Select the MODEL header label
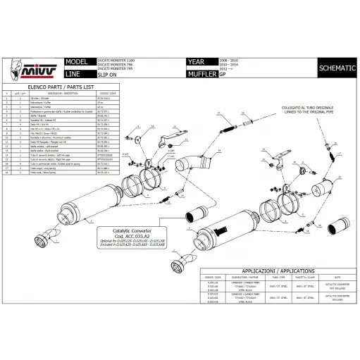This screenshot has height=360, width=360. point(75,62)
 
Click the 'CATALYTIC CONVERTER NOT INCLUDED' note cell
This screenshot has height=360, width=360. point(335,287)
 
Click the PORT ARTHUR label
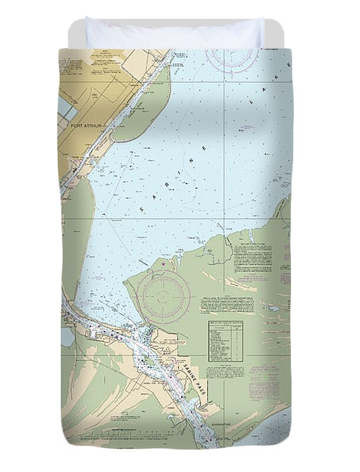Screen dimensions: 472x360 click(x=86, y=126)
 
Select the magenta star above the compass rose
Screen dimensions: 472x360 click(x=163, y=264)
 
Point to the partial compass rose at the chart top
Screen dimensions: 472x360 click(x=231, y=59)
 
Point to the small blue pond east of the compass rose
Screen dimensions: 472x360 click(x=273, y=308)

_ _ _ _

Reproduce all of the lines above, requests included, scaling each coordinate in the answers by 0.65 and rounding it to the nearest whole number, with halves rounded up. Omit the pictures from your answer.

Select the MODEL header label
This screenshot has height=360, width=360. point(49,40)
 
Click the 'CATALYTIC CONVERTER NOT INCLUDED' note cell
This screenshot has height=360, width=360. point(218,187)
 
Click the PORT ARTHUR label
Screen dimensions: 472x360 click(x=56, y=82)
 
Select the magenta star above the compass rose
Screen dimensions: 472x360 click(x=106, y=172)
 
Point to the partial compass rose at the chart top
Screen dimensions: 472x360 click(x=150, y=38)
 
Point to the small blue pond east of the compass rose
Screen dimensions: 472x360 click(x=177, y=200)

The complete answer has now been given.